# Integration by parts, can you do this?

1. Jan 28, 2010

### earlofwessex

I've seen this formula stated and used, ( in a stanford university video lecture)

$$\int \frac{dA}{dt}B\ dt = - \int \frac{dB}{dt}A\ dt$$

with the condition that you don't vary the end points.

but i don't understand how you can just remove the AB term from the right hand side, and i've not been able to find this written anywhere? i know the normal parts rule.

can anyone explain?

thanks

2. Jan 28, 2010

### LCKurtz

I'll take a guess at it, not knowing the context. If you have

$$\int_a^b f'g\ dt = -\int_a^b fg'\ dt$$

then

$$0 = \int_a^b f'g + fg'\ dt= \int_a^b (fg)'\ dt = f(b)g(b)-f(a)g(a)$$

So if the product fg has the same values at a and b, it all works. Is that what you mean by "not varying the endpoints"?

3. Jan 29, 2010

### earlofwessex

thanks LCKurtz,

hmm, thats true for this, though it seems a bit circular. the context is:
consider a trajectory between two points in space-time, where X is some function of t.

the action is described by $$A = \int L(x,x') dt$$ where L is the Lagrangian, which depends on both position and velocity.
(is this an integral along the line or something else?)

in order to find the path of least action, we vary $$x(t) -> x(t) + \varepsilon f(t)$$ and require
$$\delta A = \delta \int L(x,x') dt = 0$$

since $$\delta x(t) = \varepsilon f(t), [\tex]and [tex] \delta x'(t) = \varepsilon f'(t)$$

we can write

$$\delta \int L(x,x') dt = \varepsilon \int \frac{dL}{dx}f(t) \ + \frac{dL}{dx'}f'(t)\ dt$$

he then states the above rule and re-writes this as
$$\varepsilon \int \frac{dL}{dx}f(t) \ - \frac{d}{dt} \frac{dL}{dx'}f(t)\ dt$$

which would impy that the product of $$\frac{dL}{dx'}f(t)$$ is the same for any t. um, which is true since he goes on to show that f(t) = 0 for any t, but he uses that final expression to show it.

besides, he states the rule for a general case, not specific to this situation.

sorry if thats a bit long winded, i'd appreciate your thoughts

4. Feb 1, 2010

### ExtravagantDreams

You derivation is not quite correct.
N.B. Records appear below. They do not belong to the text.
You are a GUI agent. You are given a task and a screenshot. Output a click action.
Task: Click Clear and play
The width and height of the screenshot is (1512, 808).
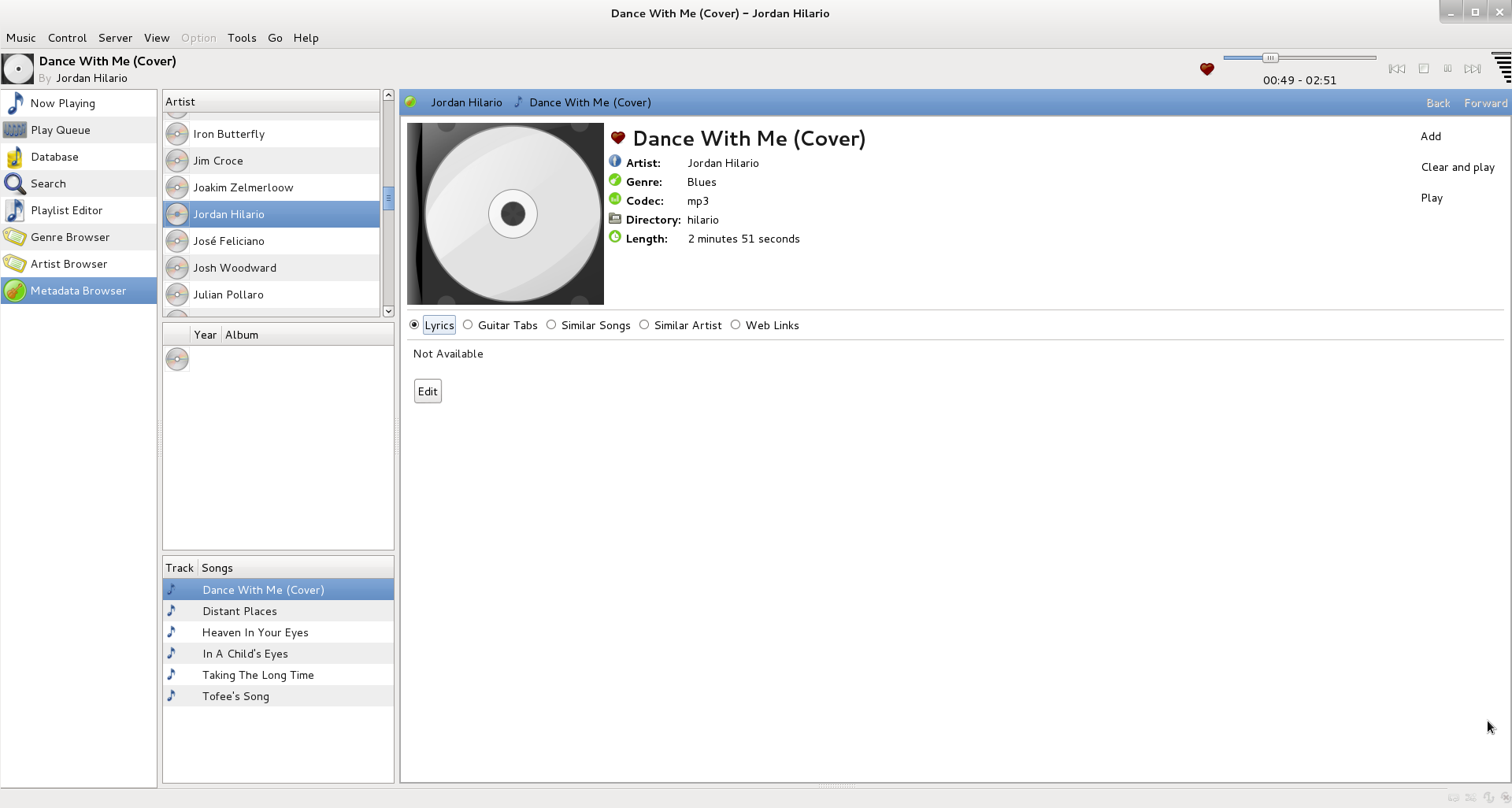point(1458,167)
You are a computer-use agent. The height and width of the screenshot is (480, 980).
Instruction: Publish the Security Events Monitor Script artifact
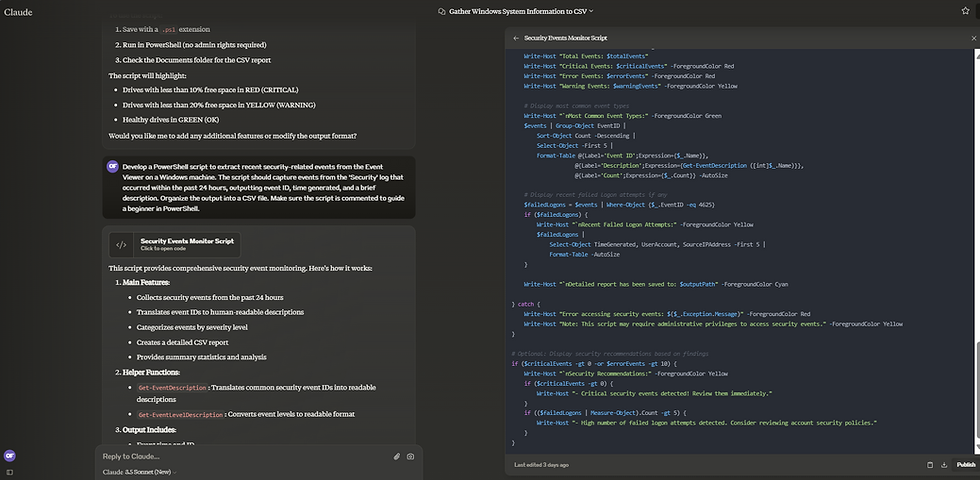tap(966, 464)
I would advise you to see Goldstein (Classical Mechanics). It has a thorough explanation of Lagrangian mechanics starting with the variational principle.

You will be making variations with respect to $$\varepsilon$$, using $$x(t, \varepsilon ) = x(t, 0) + \varepsilon f(t)$$, where x(t, 0) is the true solution and f(t) can be any function that vanishes at the end points.

When you take the derivative of the action w.r.t $$\varepsilon$$, using integration by parts, the second term will give you;
$$\int dt \frac{dL}{d\dot{x}} \frac{d\dot{x}}{d\varepsilon} = \frac{dL}{d\dot{x}} \frac{dx}{d\varepsilon} | - \int dt \frac{d}{dt} (\frac{dL}{d\dot{x}}) \frac{dx}{d\varepsilon}$$

The first of the terms on the right size is evaluated at the end points, and since $$\frac{dx}{d\varepsilon} = f(t)$$ vanishes there, this term is zero.

5. Feb 1, 2010

### ExtravagantDreams

So, to generalize it, $$\int \frac{dA}{dt}B\ dt = - \int \frac{dB}{dt}A\ dt$$ is true if one of the functions A or B vanishes at both endpoints, which is what LCKurtz showed. You just have to remember in the variational principle A and B will be derivatives.

6. Feb 2, 2010

### earlofwessex

ah ok, thanks that makes a lot of sense.

Goldstein (Classical Mechanics) is a text book right?
what level of calculus do i need to follow it? i think i was confused above because i'm not familiar with the "types" of integral, open surface, closed loop and so on, just with everyday definite and indefinite area under a 2d curve. i'm definitely nowhere near vector or field calculus.

thanks

7. Feb 4, 2010

### ExtravagantDreams

Yes, it's a book. Usually for graduate level, but the section on calculus of variations is just an ellaboration of what you've probably already learned.

This method uses integrating along a parametized line, which is something you learn early on in vector calculus. I think what throws many people for the first time is that it's a curve through phase-space, so it's difficult to visualize.